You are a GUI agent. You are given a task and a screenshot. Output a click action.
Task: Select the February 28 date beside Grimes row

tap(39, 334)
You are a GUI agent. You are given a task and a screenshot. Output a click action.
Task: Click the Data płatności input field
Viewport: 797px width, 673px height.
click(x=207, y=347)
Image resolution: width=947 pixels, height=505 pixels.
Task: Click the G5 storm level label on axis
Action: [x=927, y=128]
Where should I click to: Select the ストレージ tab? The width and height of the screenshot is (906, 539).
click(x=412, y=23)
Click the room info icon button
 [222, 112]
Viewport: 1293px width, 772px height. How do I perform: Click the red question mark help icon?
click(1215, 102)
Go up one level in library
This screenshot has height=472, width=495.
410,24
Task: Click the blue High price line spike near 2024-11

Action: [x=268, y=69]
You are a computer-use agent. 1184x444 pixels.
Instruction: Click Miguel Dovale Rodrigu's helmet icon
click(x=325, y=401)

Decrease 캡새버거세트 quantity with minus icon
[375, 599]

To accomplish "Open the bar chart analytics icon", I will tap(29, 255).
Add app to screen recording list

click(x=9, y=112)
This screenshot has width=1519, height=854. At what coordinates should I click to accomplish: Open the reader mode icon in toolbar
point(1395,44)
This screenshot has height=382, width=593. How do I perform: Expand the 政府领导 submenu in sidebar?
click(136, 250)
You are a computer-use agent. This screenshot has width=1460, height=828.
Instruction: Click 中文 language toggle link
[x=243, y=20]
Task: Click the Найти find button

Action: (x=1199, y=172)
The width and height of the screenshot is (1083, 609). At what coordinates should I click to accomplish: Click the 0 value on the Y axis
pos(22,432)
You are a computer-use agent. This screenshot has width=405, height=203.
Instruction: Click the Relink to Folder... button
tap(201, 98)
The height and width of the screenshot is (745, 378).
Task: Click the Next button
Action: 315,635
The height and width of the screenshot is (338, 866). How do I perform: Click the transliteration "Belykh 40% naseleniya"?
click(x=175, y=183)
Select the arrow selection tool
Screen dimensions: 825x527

§ **What is expected**:
Could you put all the material above into a Markdown table with a "Row" column for the row number and a "Line" column for the line itself, leaving out blank lines?

§ **Exercise solution**:
| Row | Line |
|---|---|
| 1 | You are a GUI agent. You are given a task and a screenshot. Output a click action. |
| 2 | Task: Select the February 28 date beside Grimes row |
| 3 | tap(39, 334) |
| 4 | You are a GUI agent. You are given a task and a screenshot. Output a click action. |
| 5 | Task: Click the Data płatności input field |
| 6 | Viewport: 797px width, 673px height. |
| 7 | click(x=207, y=347) |
| 8 | Image resolution: width=947 pixels, height=505 pixels. |
| 9 | Task: Click the G5 storm level label on axis |
| 10 | Action: [x=927, y=128] |
| 11 | Where should I click to: Select the ストレージ tab? The width and height of the screenshot is (906, 539). |
| 12 | click(x=412, y=23) |
| 13 | Click the room info icon button |
| 14 |  [222, 112] |
| 15 | Viewport: 1293px width, 772px height. How do I perform: Click the red question mark help icon? |
| 16 | click(1215, 102) |
| 17 | Go up one level in library |
| 18 | This screenshot has height=472, width=495. |
| 19 | 410,24 |
| 20 | Task: Click the blue High price line spike near 2024-11 |
| 21 | Action: [x=268, y=69] |
| 22 | You are a computer-use agent. 1184x444 pixels. |
| 23 | Instruction: Click Miguel Dovale Rodrigu's helmet icon |
| 24 | click(x=325, y=401) |
| 25 | Decrease 캡새버거세트 quantity with minus icon |
| 26 | [375, 599] |
| 27 | To accomplish "Open the bar chart analytics icon", I will tap(29, 255). |
| 28 | Add app to screen recording list |
| 29 | click(x=9, y=112) |
| 30 | This screenshot has width=1519, height=854. At what coordinates should I click to accomplish: Open the reader mode icon in toolbar |
| 31 | point(1395,44) |
| 32 | This screenshot has height=382, width=593. How do I perform: Expand the 政府领导 submenu in sidebar? |
| 33 | click(136, 250) |
| 34 | You are a computer-use agent. This screenshot has width=1460, height=828. |
| 35 | Instruction: Click 中文 language toggle link |
| 36 | [x=243, y=20] |
| 37 | Task: Click the Найти find button |
| 38 | Action: (x=1199, y=172) |
| 39 | The width and height of the screenshot is (1083, 609). At what coordinates should I click to accomplish: Click the 0 value on the Y axis |
| 40 | pos(22,432) |
| 41 | You are a computer-use agent. This screenshot has width=405, height=203. |
| 42 | Instruction: Click the Relink to Folder... button |
| 43 | tap(201, 98) |
| 44 | The height and width of the screenshot is (745, 378). |
| 45 | Task: Click the Next button |
| 46 | Action: 315,635 |
| 47 | The height and width of the screenshot is (338, 866). How do I perform: Click the transliteration "Belykh 40% naseleniya"? |
| 48 | click(x=175, y=183) |
| 49 | Select the arrow selection tool |
| 50 | Screen dimensions: 825x527 |